Run the synthesizer with default config:

python -m apps.main

Enable only query generation:

python -m apps.main synthesizer.query_generation.enable=True

Enable function-call generation with custom name:

python -m apps.main synthesizer.function_call_generation.enable=True synthesizer.function_call_generation.name=function_call_gpt_4o

Override languages dynamically:

python -m apps.main synthesizer.query_generation.languages=[English,Spanish]

⸻

📂 Outputs

Generated datasets are written to data//
Each run produces:
train.jsonl
output.csv
output.parquet
llama_factory step creates LlamaFactory-compatible train.jsonl

⸻

🧪 Testing

Run the test suite:

pytest -q

⸻

📝 Configuration Highlights

Configuration file: examples/conf/synthesizer/default.yaml

mcp_servers — MCP server(s) to query for available tools
choose_part_tools — filter toolset to a subset
query_generation — generate seed queries from function docs
function_call_generation — generate function-call pairs from queries
critic — optional scoring/critique step
llama_factory — export to LlamaFactory-compatible dataset
verl - export to verl-compatible dataset

See docs for full field descriptions.

Default pipeline walk-through

The provided examples/conf/synthesizer/default.yaml wires every stage together:

MCP bootstrap: points to a local ugreen_mcp server on http://localhost:8000/mcp; leave it running before launching the synth job or queries will fail.
Tool filtering: choose_part_tools: false keeps the full toolset; set it to a list (e.g. ["search_photos"]) to restrict generations to specific tools.
Query generation: reads examples/function_docs.json, emits multilingual prompts (English/Chinese/Japanese/German) under data/function_query via parallel OpenAI + Google model pools, each with generous TPM throttles for high-throughput runs.
Function-call synthesis: consumes the query dataset, calls gpt-4o through the OpenAI backend, and writes data/function_call_gpt_4o/*.jsonl (set max_num to limit volume or switch output_format).
Critic pass: re-scores every call with gpt-5-mini-2025-08-07, expecting query/prompt/function_call/functions/answer fields and emitting a scored dataset named function_call_gpt_4o_critiqued_by_gpt_5_mini_2025_08_07.
Downstream exports: both llama_factory and verl blocks draw from the critic output, keep only rows with score >= 8, and materialize ready-to-train JSONL files plus optional train/val splits.
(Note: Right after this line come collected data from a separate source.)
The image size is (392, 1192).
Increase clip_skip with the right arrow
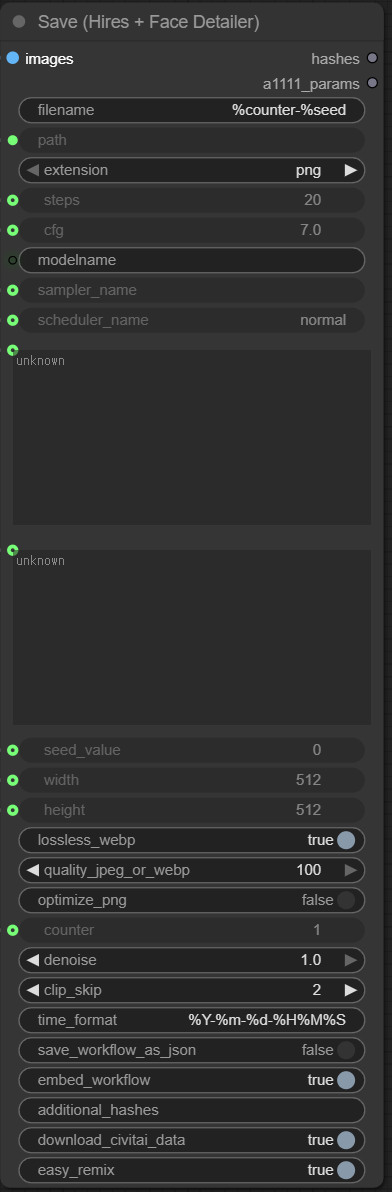point(350,990)
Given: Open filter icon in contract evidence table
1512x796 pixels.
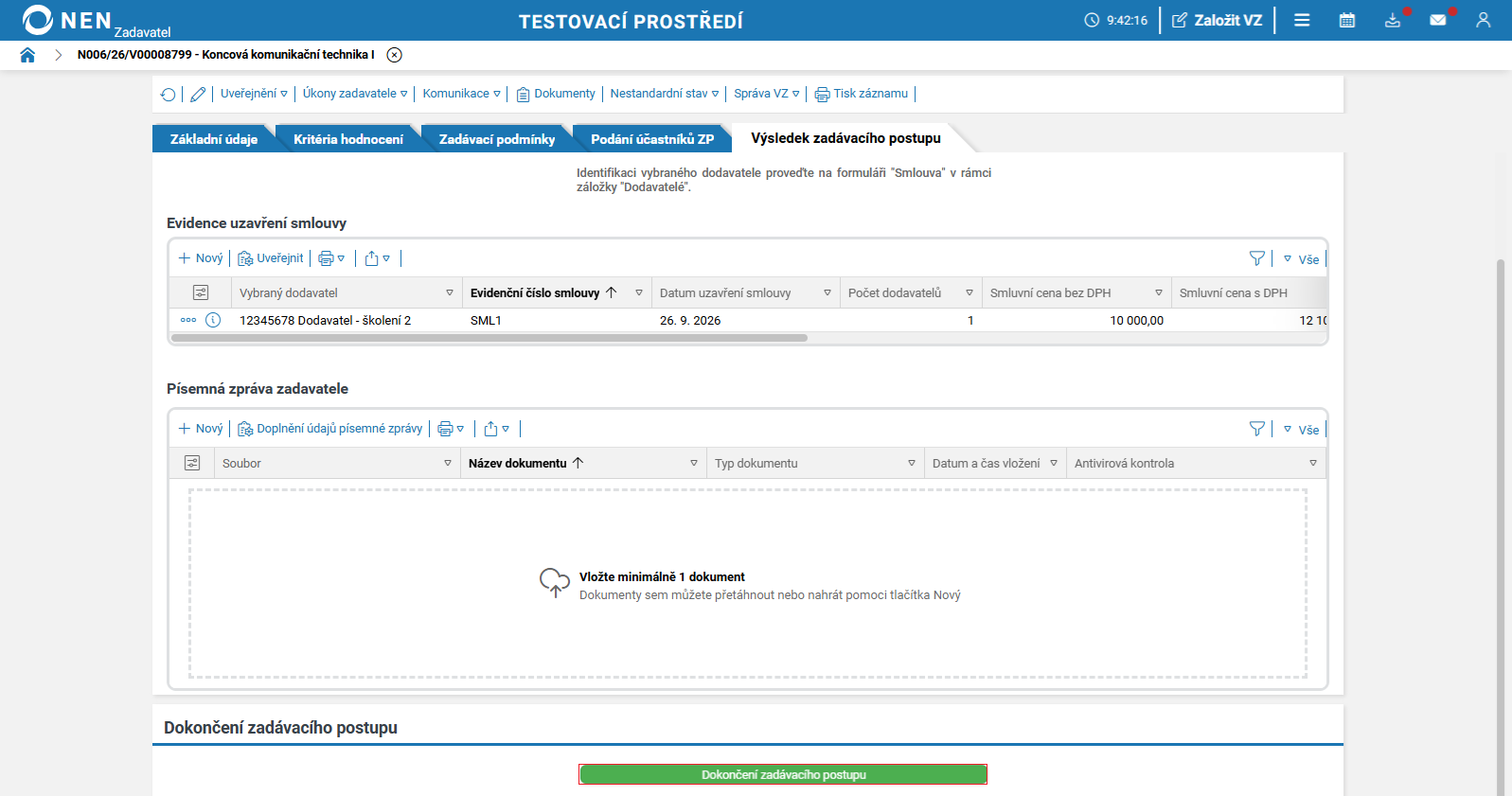Looking at the screenshot, I should pyautogui.click(x=1257, y=258).
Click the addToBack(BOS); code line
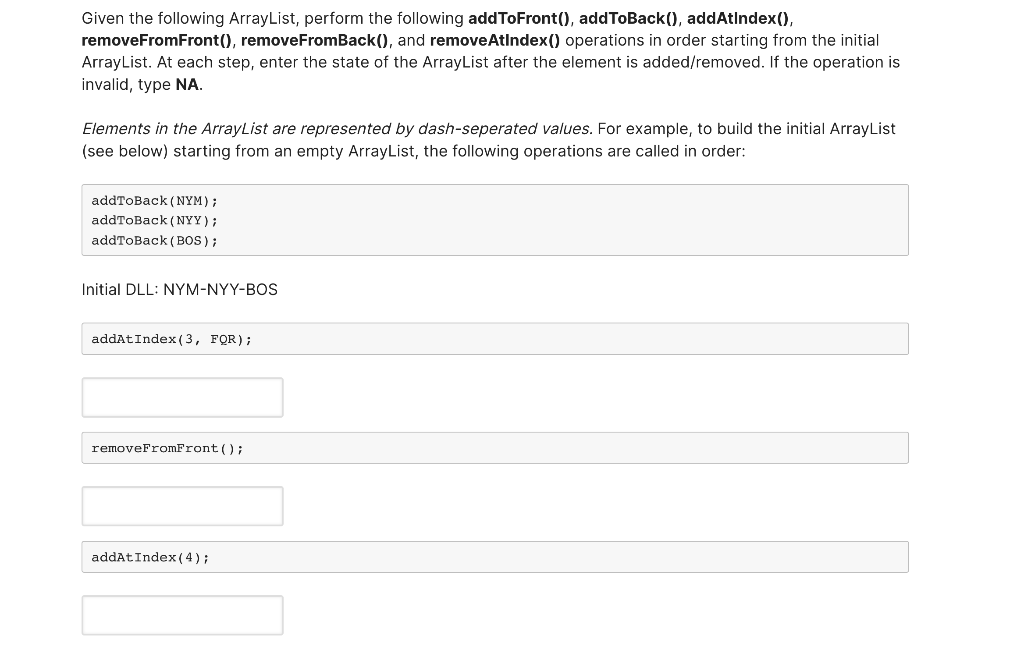This screenshot has height=646, width=1024. [155, 240]
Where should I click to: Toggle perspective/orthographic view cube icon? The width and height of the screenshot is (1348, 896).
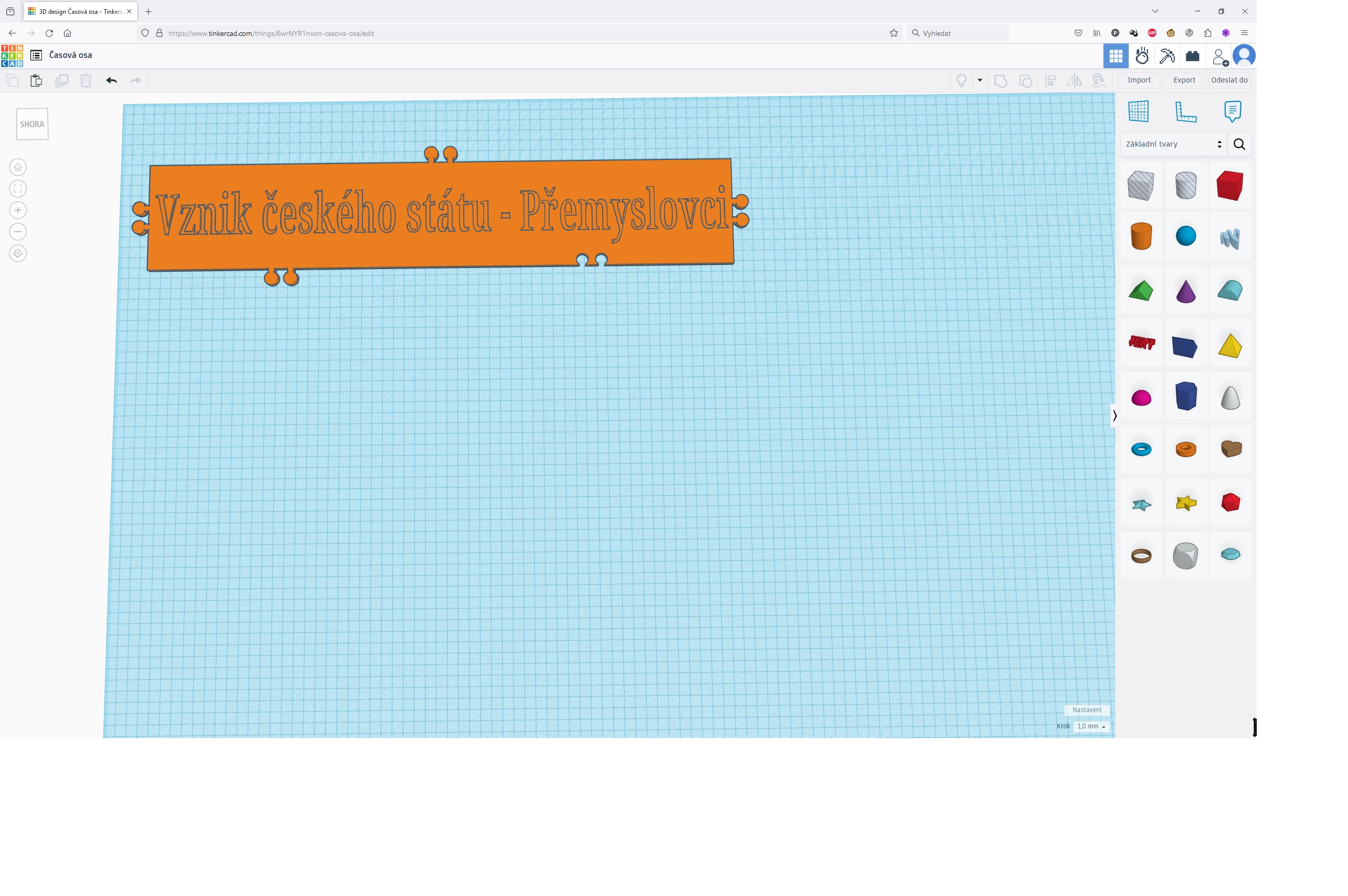(18, 253)
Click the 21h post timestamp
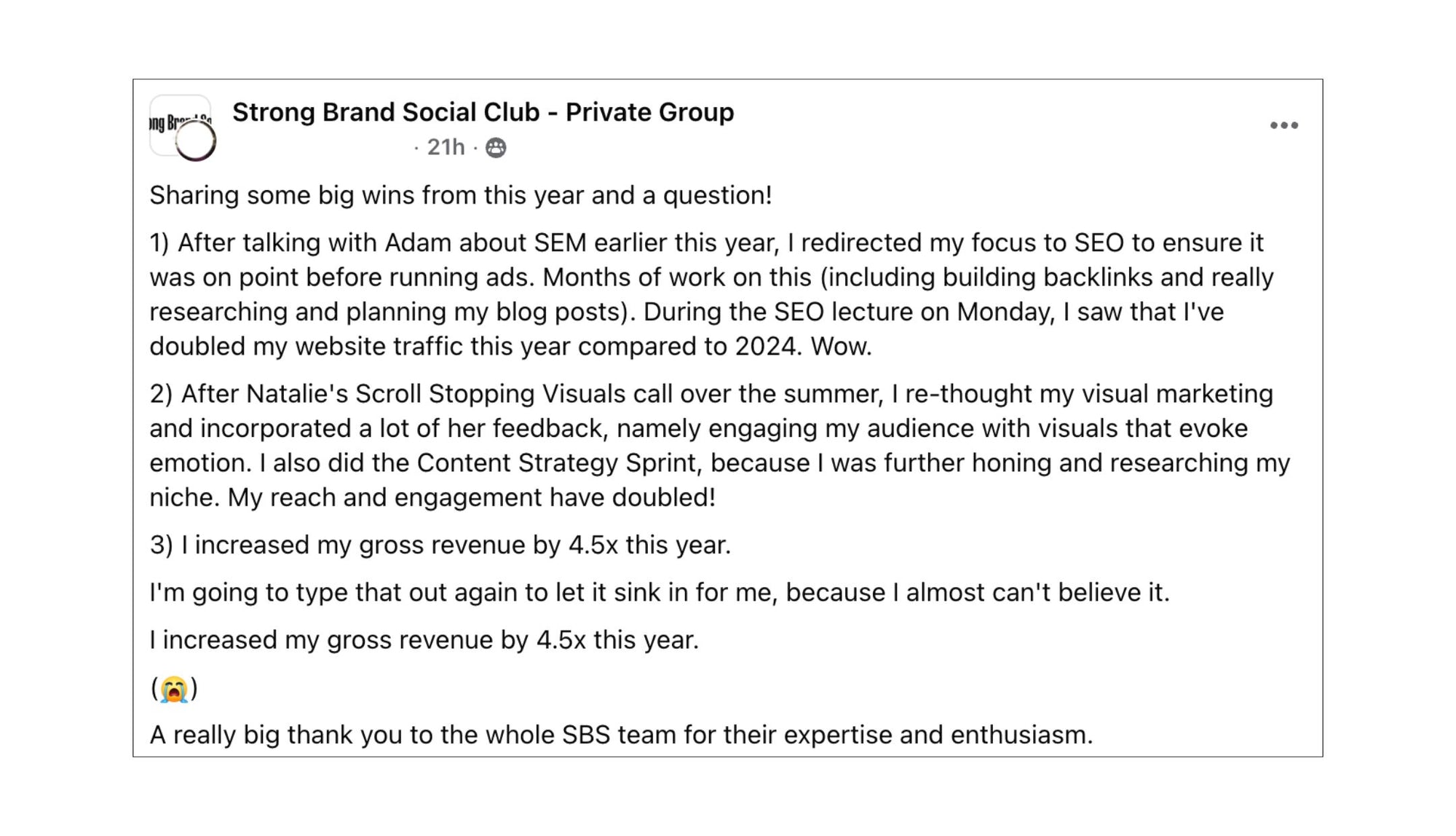 pyautogui.click(x=446, y=148)
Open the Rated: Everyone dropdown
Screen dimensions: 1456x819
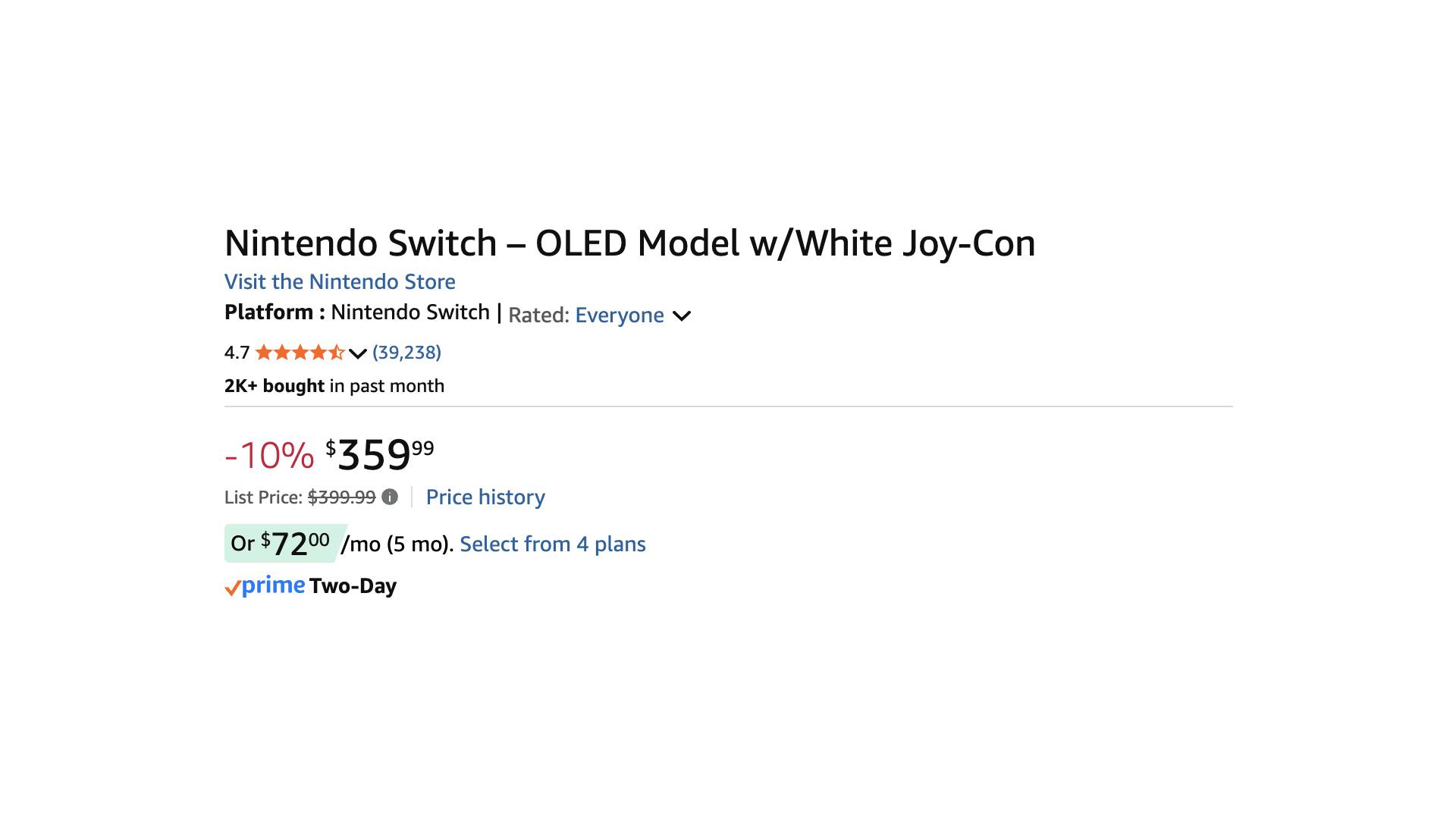pos(620,315)
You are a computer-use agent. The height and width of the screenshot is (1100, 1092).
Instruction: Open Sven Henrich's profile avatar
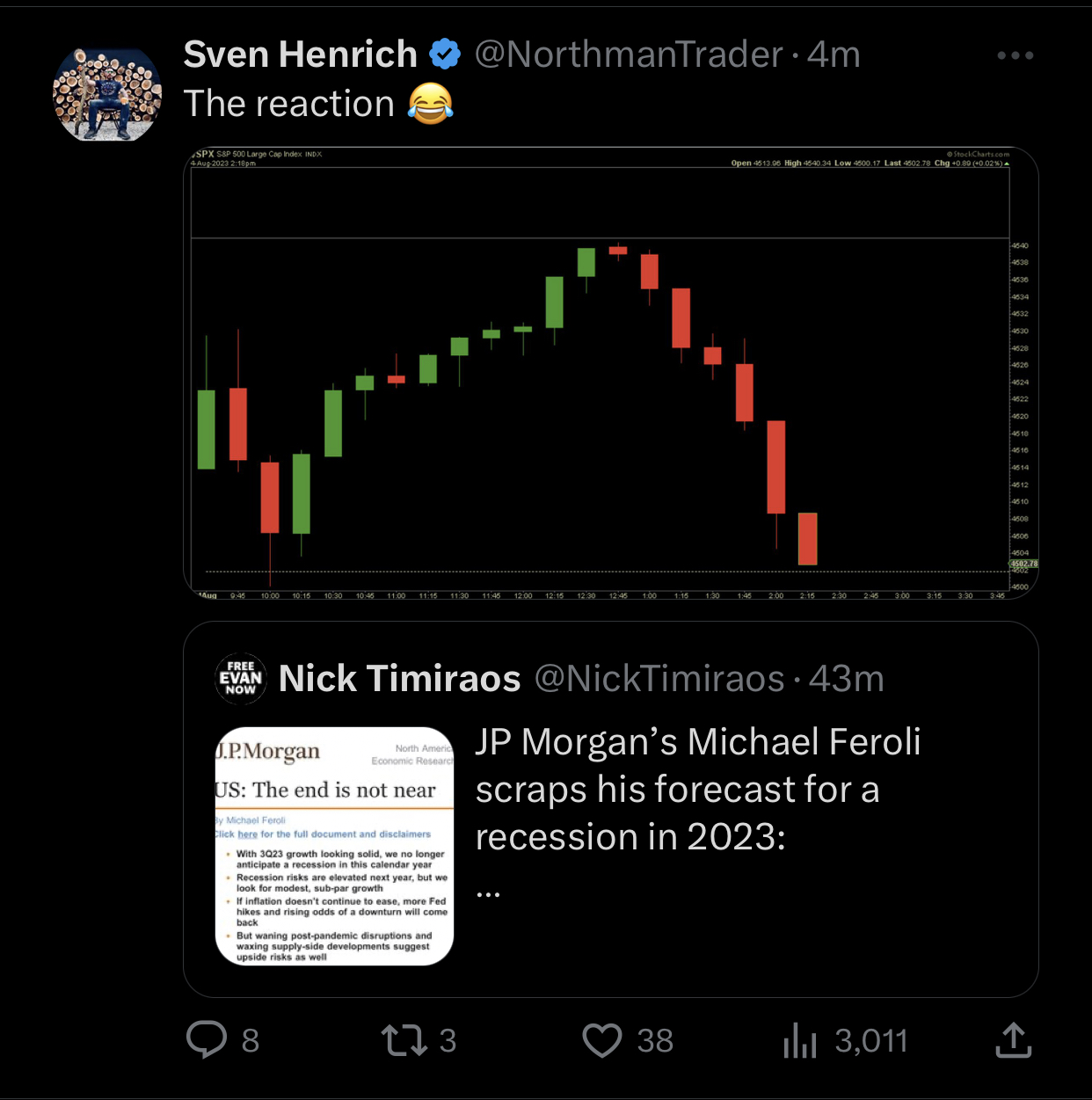coord(107,95)
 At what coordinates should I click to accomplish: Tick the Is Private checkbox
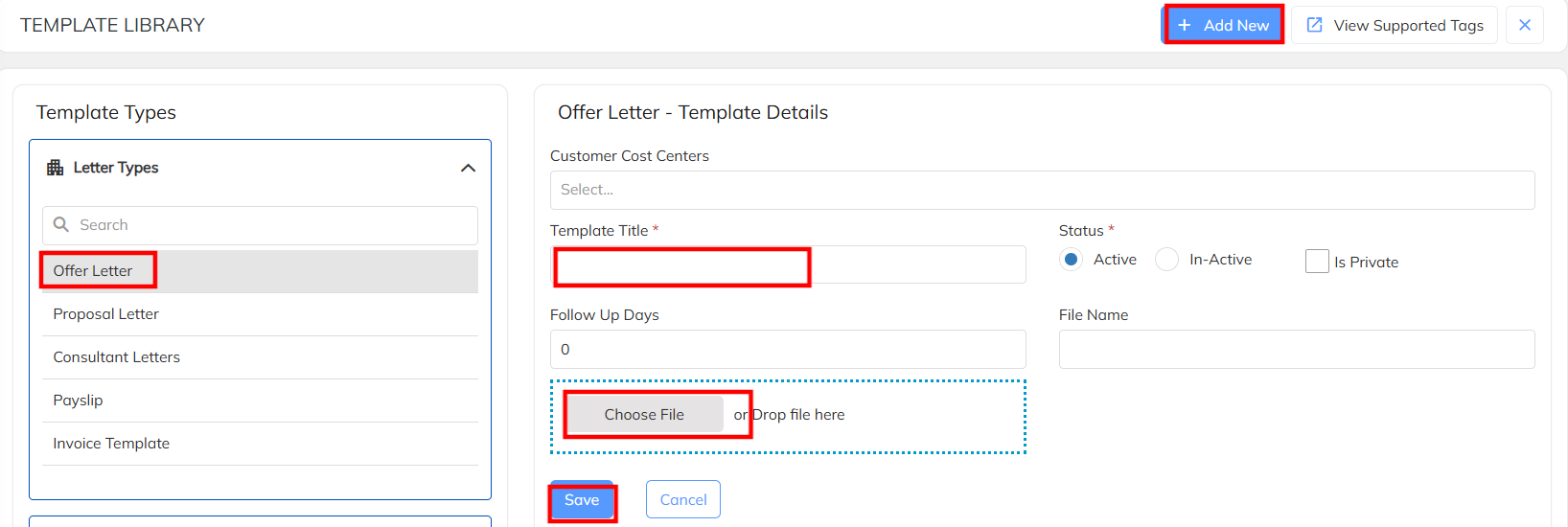(1317, 261)
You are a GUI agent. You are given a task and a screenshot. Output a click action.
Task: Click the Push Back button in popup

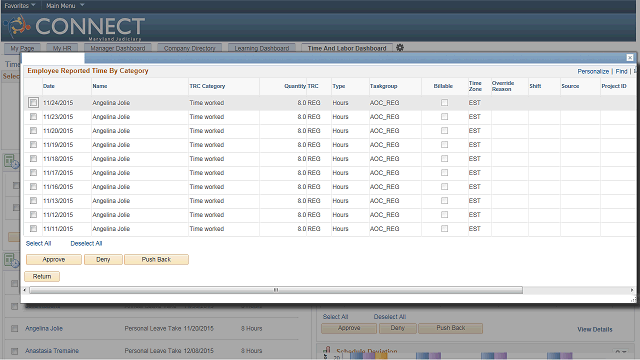156,260

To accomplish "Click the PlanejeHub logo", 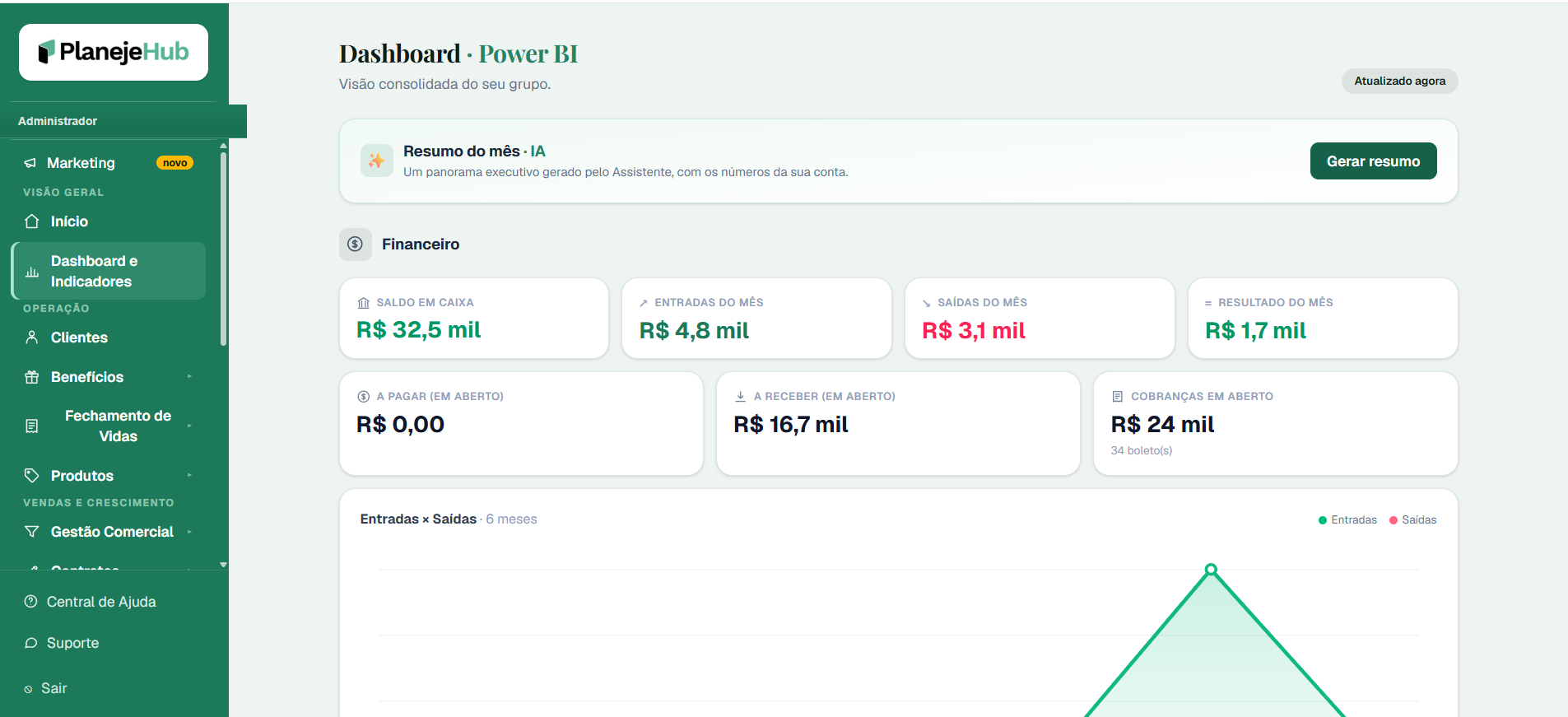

Feel free to copy the default file, tweak model lists or directories, and pass it via python -m apps.main synthesizer=@your_config.yaml for customized runs. For custom configurations, please refer to example/conf/synthesizer/default.yaml. ⸻

🐚 Parallel Runner

Helper script: bin/run_pipeline.sh

Launch multiple synthesizer runs in parallel
Requires .venv virtual environment
Example usage:

chmod +x bin/run_pipeline.sh
bin/run_pipeline.sh default other

Logs are printed to console; returns non-zero if any run fails
Can also run manually using:

python -m apps.main synthesizer=default &
python -m apps.main synthesizer=other &
wait

⸻

Contributing

Welcome to contribute！Please refer to CONTRIBUTING.md for details.

License

MIT License. See LICENSE for details.

Links

⸻

🌟 Star History

Project details

These details have not been verified by PyPI

Project links

Release history Release notifications | RSS feed

This version

0.1.2

Feb 19, 2026

0.1.1

Feb 13, 2026

Download files

Download the file for your platform. If you're not sure which to choose, learn more about installing packages.

Source Distribution

openllm_func_call_synthesizer-0.1.2.tar.gz (23.4 kB view details)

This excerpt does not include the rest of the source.